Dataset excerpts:

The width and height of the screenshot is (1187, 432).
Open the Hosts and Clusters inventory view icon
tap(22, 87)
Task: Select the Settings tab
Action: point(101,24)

What the exercise asks: Every record above should be output exactly.

Answer to this task:
The width and height of the screenshot is (1187, 432).
Open the Hosts and Clusters inventory view icon
tap(22, 87)
Task: Select the Settings tab
Action: point(101,24)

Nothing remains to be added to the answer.